- _Task description_:
How many lines of the data contain the string "search"? Reply with the number alone.

------ Dataset rows

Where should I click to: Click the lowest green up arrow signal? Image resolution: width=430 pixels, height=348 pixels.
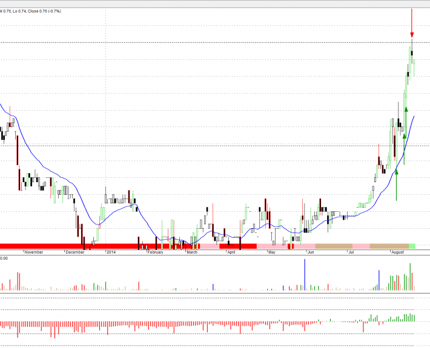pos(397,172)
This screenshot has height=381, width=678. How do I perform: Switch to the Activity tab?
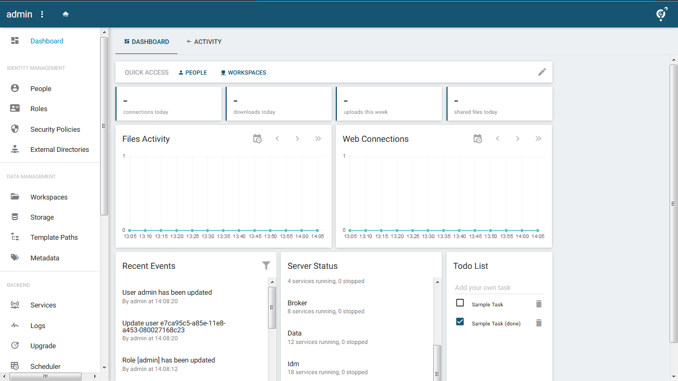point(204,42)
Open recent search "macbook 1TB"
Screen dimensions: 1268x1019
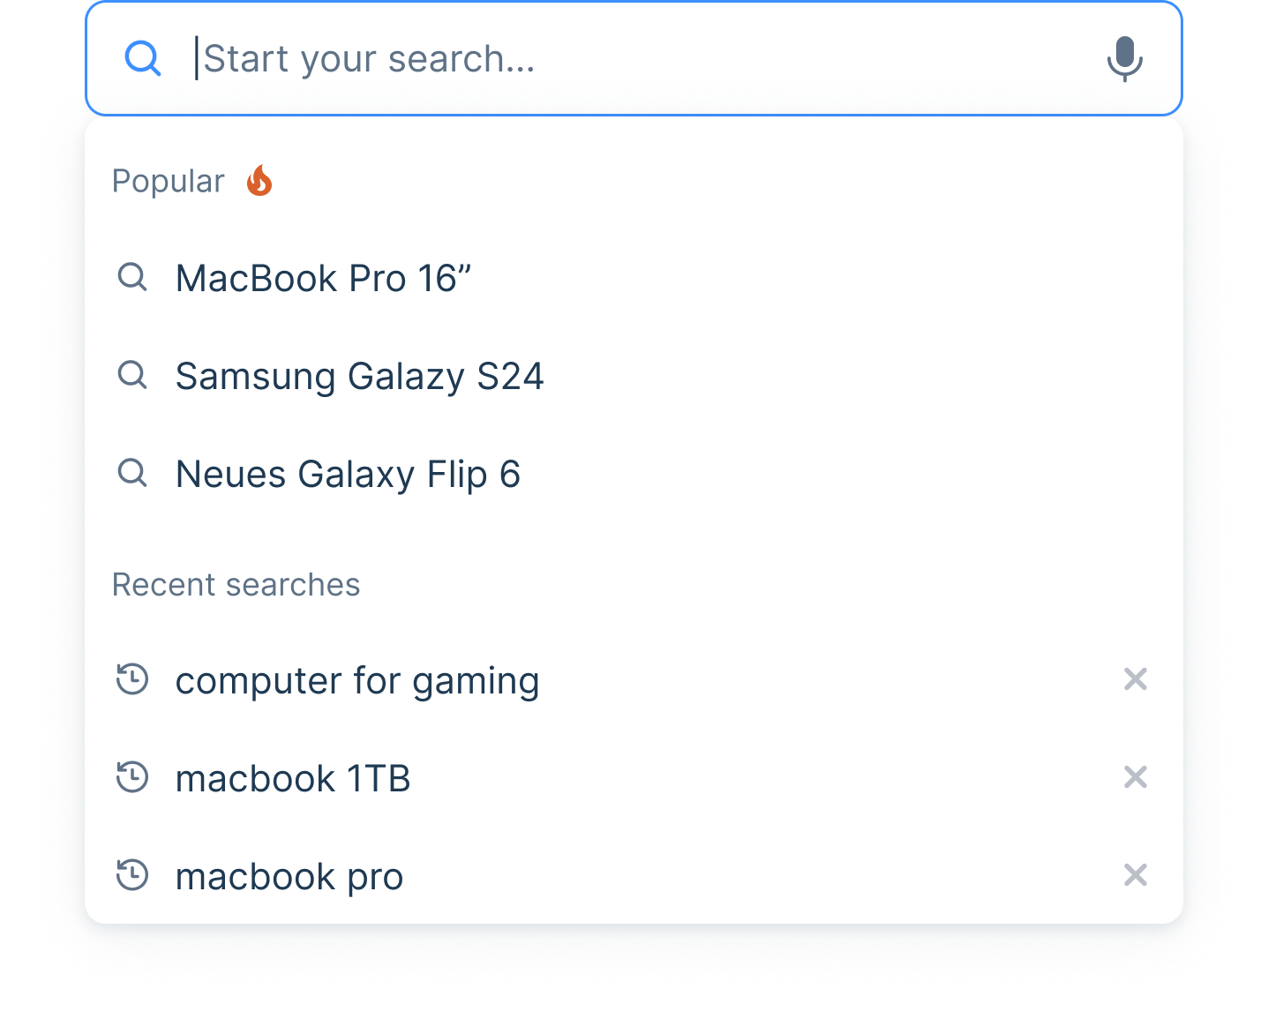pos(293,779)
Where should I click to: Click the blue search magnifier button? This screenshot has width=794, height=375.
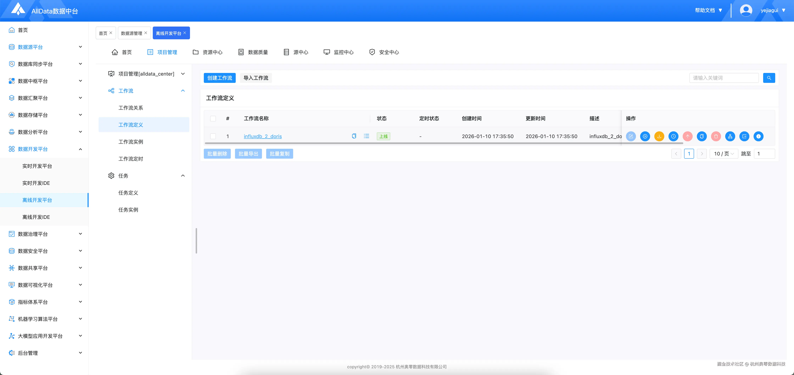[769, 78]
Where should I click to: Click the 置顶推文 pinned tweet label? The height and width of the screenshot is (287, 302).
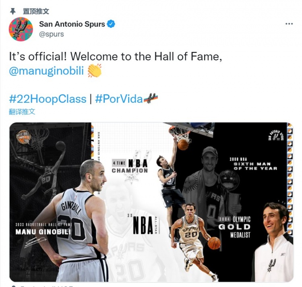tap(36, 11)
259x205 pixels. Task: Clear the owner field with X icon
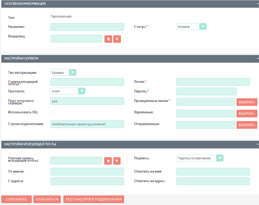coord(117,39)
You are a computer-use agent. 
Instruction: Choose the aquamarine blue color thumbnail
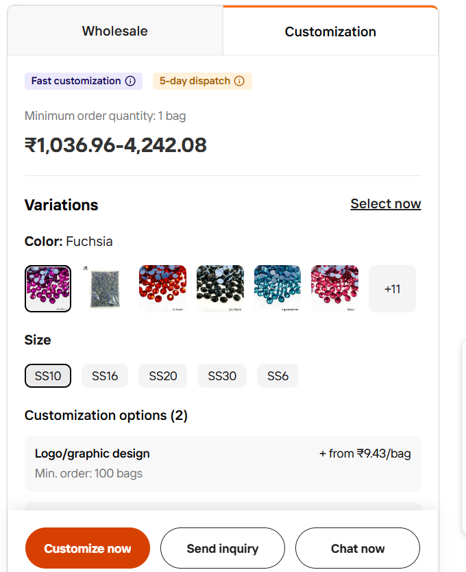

------------

- _Expected answer_:
2